Figure 5. Stomatal conductance (gs) in relation to leaf temperature (left-hand panels) and leaf-to-air vapor pressure deficit (VPD) (right-hand panels) in Tabebuia rosea plants grown at ambient conditions and plants grown at elevated temperature and [CO2] conditions (top). Also shown are relationships of control plants before and after they were transferred to treatment conditions (center) and of treatment plants before and after they were transferred to control conditions (bottom).
Figure 6. Stomatal limitation of net photosynthesis determined with Eqn 7 in relation to temperature in Tabebuia rosea plants grown at ambient (control) and at elevated temperature and [CO2] (left-hand panels), and plants that were transferred from control to treatment and from treatment to control conditions (right-hand panels). Complete suppression of photosynthesis by low stomatal conductance would yield an l of 1.0, whereas 0 indicates that measured photosynthesis is identical to what it would be under infinite stomatal conductance.

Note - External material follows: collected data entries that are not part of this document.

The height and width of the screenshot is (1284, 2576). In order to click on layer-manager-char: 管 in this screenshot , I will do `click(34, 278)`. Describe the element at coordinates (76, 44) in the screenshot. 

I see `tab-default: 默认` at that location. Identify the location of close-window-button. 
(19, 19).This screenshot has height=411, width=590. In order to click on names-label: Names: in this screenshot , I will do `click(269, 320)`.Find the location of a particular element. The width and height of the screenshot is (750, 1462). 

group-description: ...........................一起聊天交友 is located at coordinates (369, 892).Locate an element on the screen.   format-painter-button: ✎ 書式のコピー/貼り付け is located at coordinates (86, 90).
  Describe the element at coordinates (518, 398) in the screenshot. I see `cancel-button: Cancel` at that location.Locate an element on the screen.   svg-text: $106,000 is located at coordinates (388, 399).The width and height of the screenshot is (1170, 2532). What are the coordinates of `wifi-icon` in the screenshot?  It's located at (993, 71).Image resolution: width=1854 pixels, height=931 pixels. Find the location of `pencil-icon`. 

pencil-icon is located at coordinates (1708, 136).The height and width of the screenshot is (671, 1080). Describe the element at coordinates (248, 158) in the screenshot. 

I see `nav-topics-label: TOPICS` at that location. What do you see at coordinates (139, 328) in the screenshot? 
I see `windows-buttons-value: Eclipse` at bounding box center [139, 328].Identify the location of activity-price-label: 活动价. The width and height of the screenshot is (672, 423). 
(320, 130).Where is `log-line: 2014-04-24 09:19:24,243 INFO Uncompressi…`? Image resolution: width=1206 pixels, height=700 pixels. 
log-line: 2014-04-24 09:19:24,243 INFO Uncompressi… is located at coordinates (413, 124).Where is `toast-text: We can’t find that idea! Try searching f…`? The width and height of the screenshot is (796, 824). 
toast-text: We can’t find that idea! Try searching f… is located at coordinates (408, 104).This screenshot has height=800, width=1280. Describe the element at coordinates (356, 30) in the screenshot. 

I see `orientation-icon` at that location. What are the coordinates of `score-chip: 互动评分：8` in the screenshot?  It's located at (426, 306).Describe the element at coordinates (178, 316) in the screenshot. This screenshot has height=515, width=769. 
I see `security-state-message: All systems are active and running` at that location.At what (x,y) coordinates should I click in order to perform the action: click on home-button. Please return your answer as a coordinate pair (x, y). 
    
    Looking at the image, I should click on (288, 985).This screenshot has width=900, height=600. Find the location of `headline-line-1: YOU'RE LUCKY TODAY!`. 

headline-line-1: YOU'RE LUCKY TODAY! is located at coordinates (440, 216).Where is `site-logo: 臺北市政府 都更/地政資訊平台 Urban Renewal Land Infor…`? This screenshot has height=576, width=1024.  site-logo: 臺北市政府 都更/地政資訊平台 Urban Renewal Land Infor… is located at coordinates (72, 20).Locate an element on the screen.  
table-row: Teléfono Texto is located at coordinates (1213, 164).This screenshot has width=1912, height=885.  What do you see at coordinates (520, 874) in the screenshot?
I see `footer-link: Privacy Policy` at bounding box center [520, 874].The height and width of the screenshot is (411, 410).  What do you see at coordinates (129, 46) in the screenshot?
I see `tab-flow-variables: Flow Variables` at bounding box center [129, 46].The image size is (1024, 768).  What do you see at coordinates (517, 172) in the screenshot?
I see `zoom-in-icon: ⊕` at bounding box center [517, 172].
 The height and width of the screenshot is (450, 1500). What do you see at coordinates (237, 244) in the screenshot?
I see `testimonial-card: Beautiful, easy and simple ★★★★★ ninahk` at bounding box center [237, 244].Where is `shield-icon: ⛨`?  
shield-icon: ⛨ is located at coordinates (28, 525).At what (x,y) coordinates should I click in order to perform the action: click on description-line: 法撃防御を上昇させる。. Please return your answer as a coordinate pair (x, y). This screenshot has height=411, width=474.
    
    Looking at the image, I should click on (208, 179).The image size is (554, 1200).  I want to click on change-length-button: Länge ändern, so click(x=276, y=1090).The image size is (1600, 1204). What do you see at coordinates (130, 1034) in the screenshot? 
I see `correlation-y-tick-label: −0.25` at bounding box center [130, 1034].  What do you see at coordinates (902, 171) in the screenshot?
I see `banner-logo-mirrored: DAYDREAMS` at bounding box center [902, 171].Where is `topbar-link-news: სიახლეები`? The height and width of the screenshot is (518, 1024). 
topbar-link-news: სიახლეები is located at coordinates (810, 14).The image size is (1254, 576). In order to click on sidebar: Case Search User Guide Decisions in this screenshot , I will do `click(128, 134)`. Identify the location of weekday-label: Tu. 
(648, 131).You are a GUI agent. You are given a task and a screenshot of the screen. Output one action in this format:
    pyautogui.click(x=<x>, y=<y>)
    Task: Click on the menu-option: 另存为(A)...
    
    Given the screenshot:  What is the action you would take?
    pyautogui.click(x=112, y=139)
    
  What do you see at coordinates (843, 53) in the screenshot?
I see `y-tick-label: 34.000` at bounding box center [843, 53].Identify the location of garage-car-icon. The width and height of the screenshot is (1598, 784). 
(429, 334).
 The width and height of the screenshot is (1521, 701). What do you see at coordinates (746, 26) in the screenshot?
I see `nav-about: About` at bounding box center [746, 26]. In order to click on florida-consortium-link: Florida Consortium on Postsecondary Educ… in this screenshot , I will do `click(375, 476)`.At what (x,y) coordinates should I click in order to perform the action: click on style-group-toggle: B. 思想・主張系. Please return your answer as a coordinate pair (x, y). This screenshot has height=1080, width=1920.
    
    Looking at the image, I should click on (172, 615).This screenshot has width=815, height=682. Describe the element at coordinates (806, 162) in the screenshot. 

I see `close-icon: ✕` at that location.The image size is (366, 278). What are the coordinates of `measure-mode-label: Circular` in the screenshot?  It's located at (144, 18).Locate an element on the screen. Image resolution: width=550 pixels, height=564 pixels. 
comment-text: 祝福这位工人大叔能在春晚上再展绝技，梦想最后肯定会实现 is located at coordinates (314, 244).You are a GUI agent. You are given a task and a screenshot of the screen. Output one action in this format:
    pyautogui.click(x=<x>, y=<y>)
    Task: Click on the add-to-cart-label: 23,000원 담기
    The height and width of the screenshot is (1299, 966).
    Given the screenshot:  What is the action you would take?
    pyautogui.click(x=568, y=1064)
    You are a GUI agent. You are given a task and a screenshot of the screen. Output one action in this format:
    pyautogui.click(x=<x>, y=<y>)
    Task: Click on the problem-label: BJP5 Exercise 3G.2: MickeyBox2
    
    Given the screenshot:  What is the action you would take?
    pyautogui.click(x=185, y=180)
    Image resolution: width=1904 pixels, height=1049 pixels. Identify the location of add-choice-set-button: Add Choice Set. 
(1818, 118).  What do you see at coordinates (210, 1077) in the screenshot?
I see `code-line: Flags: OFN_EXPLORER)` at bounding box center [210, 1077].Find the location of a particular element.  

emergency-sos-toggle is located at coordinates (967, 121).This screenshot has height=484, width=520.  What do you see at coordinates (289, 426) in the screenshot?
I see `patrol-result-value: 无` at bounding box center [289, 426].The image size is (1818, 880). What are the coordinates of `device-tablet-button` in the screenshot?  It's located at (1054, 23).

Figure 7. Dark respiration rates in relation to leaf temperature in Tabebuia rosea plants grown at ambient conditions and plants grown at elevated temperature and [CO2] conditions (a). Also shown are respiration rates of control plants before and after they were transferred to treatment conditions (b) and of treatment plants before and after they were transferred to control conditions (c) Curves were fitted to the data pooled across 4–5 plants per treatment with Eqn 2 with MCMC (100 random samples of which are plotted).
Table 1. Leaf mass per area (LMA), concentrations of leaf nitrogen (N) and carbon (C), and nitrogen concentration per unit leaf area (NArea) for Tabebuia rosea plants (n = 4) grown at ambient (Control) and elevated temperature and CO2 concentration (Treatment), and then transferred from control to treatment conditions and vice versa before being re-measured after >7 days.